┌─ Quoted passage

# Oh! These socks are so cool!



## chickenista (Mar 24, 2007)

https://sites.google.com/site/hbmprintablepatterns/knee-socks

I am perusing old knitting patterns looking for inspiration and I saw these.
Love them!


----------



## chickenista (Mar 24, 2007)

http://handmadebymother.blogspot.com/

Actually the entire site is pretty awesome.
It is NOT the inspiration I was looking for, but I did waste some time here.
Laughing.


----------



## SvenskaFlicka (Nov 2, 2011)

Did you see the socks I knit for Philip a while back?


----------



## chickenista (Mar 24, 2007)

Oh! Those are just gorgeous!
So intricate.


----------



## hotzcatz (Oct 16, 2007)

Great socks! They look toasty warm as well as stylish. Did you spin the yarn? Are they wool? What kind of wool?


----------



## SvenskaFlicka (Nov 2, 2011)

Oh gracious, no, I didn't spin the wool. I'm not quite that good at spinning yet. 

They are knit from the Legacy Lace yarn from Brown Sheep Company, which is a Superwash/nylon blend. It just made sense for socks like that. Took me 24 hours of knitting per sock! :teehee:


----------



## Wind in Her Hair (Jul 18, 2002)

incredible knitting, Kelsey! Every time I see those socks, I say "Wow!" :clap: :clap: :clap:


----------



## hotzcatz (Oct 16, 2007)

└─
┌─ Extracted material

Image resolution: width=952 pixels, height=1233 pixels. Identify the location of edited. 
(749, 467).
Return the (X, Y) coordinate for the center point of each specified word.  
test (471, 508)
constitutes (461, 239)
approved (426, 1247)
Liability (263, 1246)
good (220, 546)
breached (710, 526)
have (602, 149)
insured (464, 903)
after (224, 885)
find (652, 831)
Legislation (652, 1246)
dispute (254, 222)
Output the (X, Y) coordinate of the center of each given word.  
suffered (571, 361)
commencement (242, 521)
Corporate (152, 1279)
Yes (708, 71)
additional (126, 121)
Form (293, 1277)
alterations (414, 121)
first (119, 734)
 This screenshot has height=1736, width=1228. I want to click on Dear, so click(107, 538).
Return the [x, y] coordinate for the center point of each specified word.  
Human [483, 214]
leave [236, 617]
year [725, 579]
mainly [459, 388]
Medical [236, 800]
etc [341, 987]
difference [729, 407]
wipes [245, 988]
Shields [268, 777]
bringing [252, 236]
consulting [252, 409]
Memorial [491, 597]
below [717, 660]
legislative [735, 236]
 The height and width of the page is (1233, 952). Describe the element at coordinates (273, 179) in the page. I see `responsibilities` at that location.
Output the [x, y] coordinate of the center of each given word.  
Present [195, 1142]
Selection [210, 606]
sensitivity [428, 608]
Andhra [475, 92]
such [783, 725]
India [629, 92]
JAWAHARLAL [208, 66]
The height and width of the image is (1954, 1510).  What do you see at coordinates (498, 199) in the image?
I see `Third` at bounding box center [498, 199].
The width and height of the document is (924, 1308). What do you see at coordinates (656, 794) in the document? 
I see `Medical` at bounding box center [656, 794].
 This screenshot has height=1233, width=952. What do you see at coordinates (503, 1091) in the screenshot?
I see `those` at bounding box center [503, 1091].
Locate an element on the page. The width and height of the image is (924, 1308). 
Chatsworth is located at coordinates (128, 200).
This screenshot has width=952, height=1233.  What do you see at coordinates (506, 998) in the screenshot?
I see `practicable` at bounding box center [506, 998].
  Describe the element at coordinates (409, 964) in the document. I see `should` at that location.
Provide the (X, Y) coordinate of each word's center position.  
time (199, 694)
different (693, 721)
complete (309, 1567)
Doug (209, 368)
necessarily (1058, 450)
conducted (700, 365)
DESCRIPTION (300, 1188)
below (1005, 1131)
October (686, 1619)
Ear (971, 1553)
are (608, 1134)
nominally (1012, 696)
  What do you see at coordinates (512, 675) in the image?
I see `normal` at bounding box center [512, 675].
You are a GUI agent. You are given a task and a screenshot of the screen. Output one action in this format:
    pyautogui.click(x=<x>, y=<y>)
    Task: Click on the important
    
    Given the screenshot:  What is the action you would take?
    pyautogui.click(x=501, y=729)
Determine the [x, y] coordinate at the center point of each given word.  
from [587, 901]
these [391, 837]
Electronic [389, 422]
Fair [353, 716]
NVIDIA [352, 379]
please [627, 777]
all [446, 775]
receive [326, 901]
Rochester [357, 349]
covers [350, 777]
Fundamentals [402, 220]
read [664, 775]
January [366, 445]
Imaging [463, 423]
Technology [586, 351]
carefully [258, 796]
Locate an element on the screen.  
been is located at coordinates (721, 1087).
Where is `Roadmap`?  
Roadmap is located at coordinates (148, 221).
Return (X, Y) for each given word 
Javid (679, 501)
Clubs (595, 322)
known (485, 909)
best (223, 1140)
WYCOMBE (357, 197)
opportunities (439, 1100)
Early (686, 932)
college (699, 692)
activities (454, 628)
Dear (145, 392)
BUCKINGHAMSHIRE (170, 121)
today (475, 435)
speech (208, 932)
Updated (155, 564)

└─

■ What to produce
Please pick up the sock-knitting forum thread from its last line and keep it going.

■ Output of the task
Hmm, twenty four hours per sock is forty eight hours total. What's minimum wage these days? $7.25 per hour or something? Well, that's for unskilled work anyway, so knitting should be about double that, one would think? How about that plus half since ten is a nice number to play with? So, if you were to knit those up for someone else, they should be priced at $480 plus the cost of the yarn. The folks who knit socks for the farmer's market only get $75 for a pair of socks, but those are just short plain socks, nothing so nifty keen as the ones you made.


----------



## Miz Mary (Feb 15, 2003)

I made these a few years ago ......


----------



## SvenskaFlicka (Nov 2, 2011)

Why can't there be a LOVE button on here?!?


----------



## bergere (May 11, 2002)

I love all those cool looking socks!


----------



## Kasota (Nov 25, 2013)

Utterly beautiful!!! I am impressed!


----------



## PlicketyCat (Jul 14, 2010)

Svenska - did you knit those with double needles or on a wire? My socks never actually look like socks or turn out the same size (still a beginner), so whenever I see gorgeous socks like yours I always wonder what needles they used.


----------



## ajaxlucy (Jul 18, 2004)

These are amazing!


----------



## SvenskaFlicka (Nov 2, 2011)

Plickety" I used size 0 double point needles. Four of them most of the time, but five at the heel.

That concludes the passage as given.